— Element and text position data —
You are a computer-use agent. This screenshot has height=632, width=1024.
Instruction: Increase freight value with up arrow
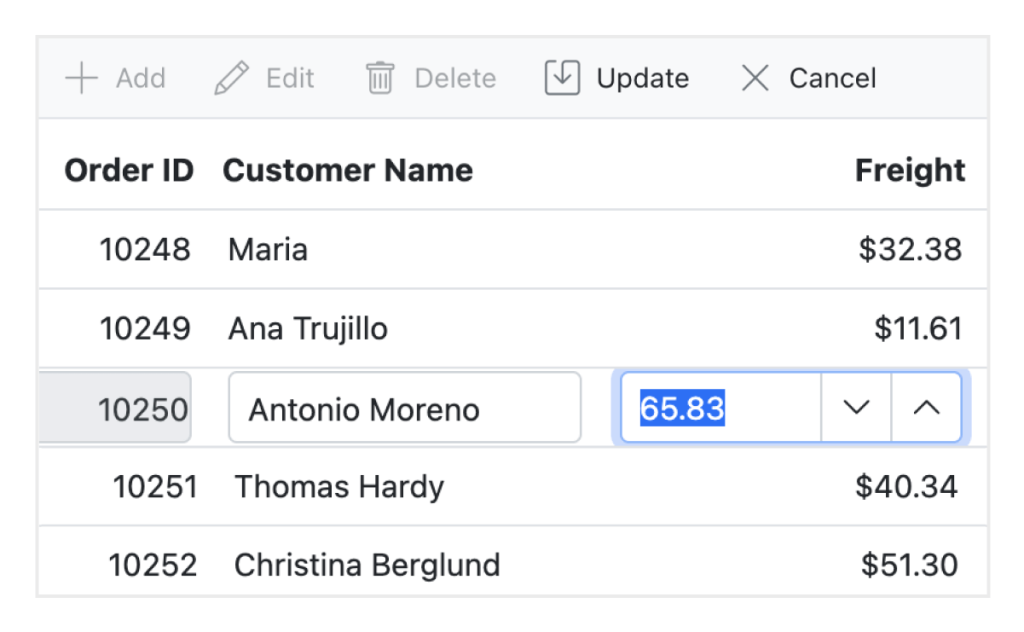(x=927, y=408)
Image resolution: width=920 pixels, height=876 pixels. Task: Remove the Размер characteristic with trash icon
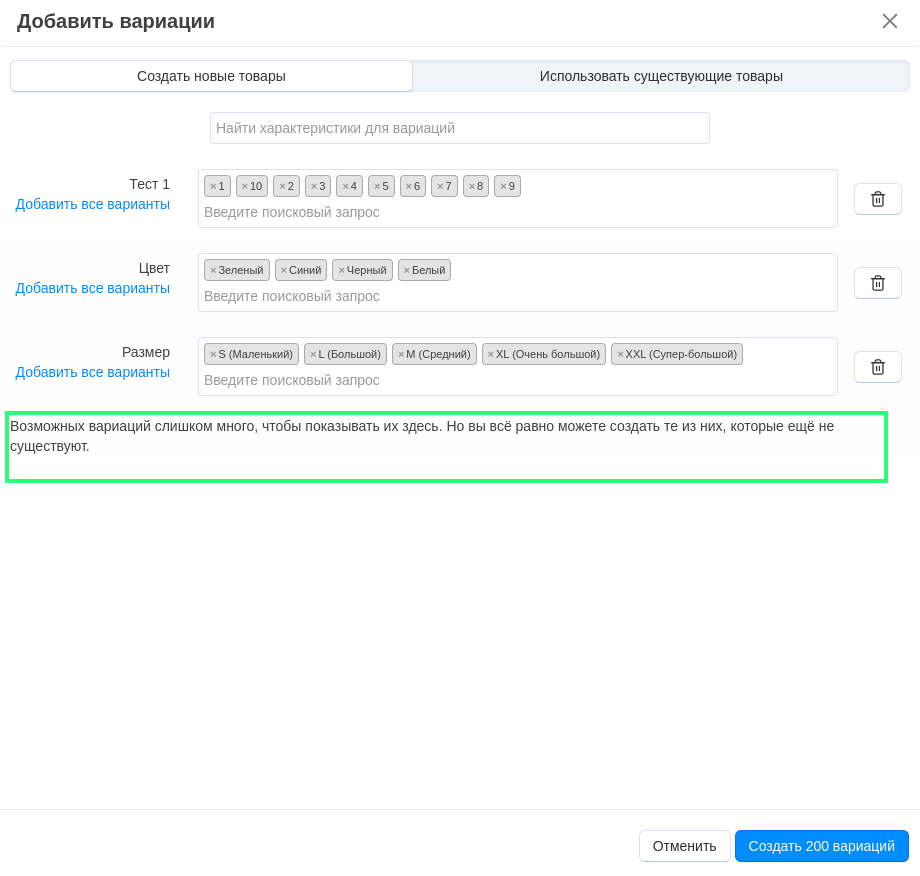877,367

— PROBLEM TO WORK ON —
Rewrite all the records above with "trash icon" switched to "delete icon" and nothing else changed, leaving out the pictures.

— FULL SOLUTION —
You are a computer-use agent. This screenshot has height=632, width=1024.
Instruction: Increase freight value with up arrow
(x=927, y=408)
Image resolution: width=920 pixels, height=876 pixels. Task: Remove the Размер characteristic with delete icon
877,367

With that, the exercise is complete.